Records shown Block Start

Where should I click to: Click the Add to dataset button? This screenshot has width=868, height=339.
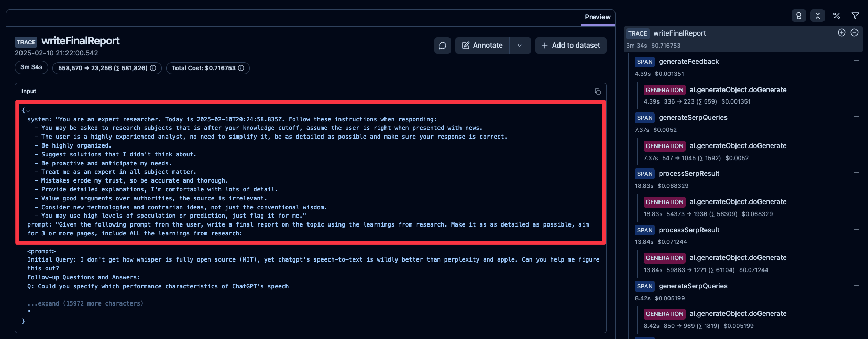pos(570,46)
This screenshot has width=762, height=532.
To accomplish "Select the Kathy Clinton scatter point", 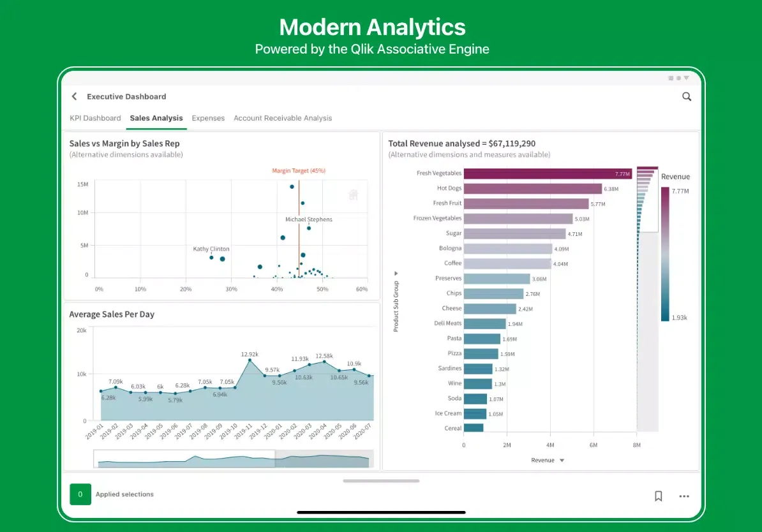I will tap(211, 257).
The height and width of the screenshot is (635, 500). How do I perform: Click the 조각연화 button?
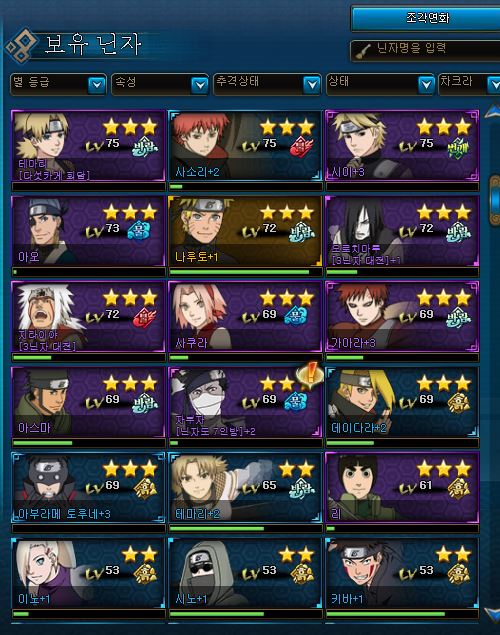coord(426,18)
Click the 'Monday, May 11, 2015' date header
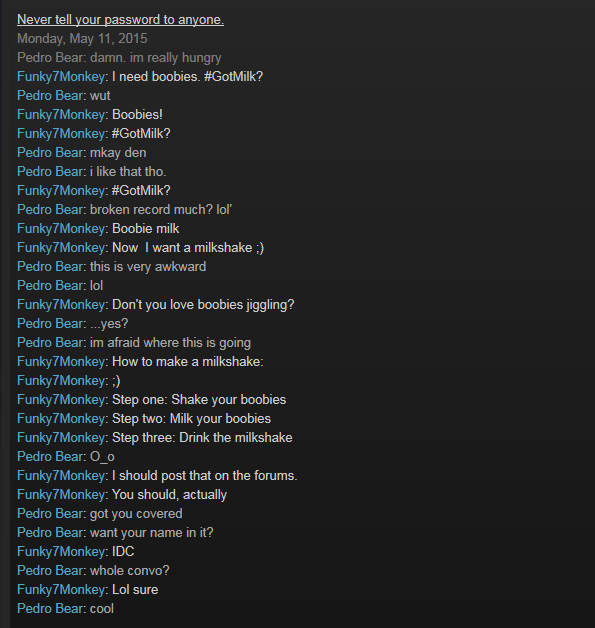This screenshot has width=595, height=628. [82, 38]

Records shown Block End

▶ [Work item] With pictures left out, print the lines of the material above from the line containing "The height and" through its last line, exactly and nothing more.

▶ [Solution to this task]
The height and width of the screenshot is (635, 500). How do I perform: Click the 조각연화 button?
coord(426,18)
Click the 'Monday, May 11, 2015' date header
This screenshot has width=595, height=628. [82, 38]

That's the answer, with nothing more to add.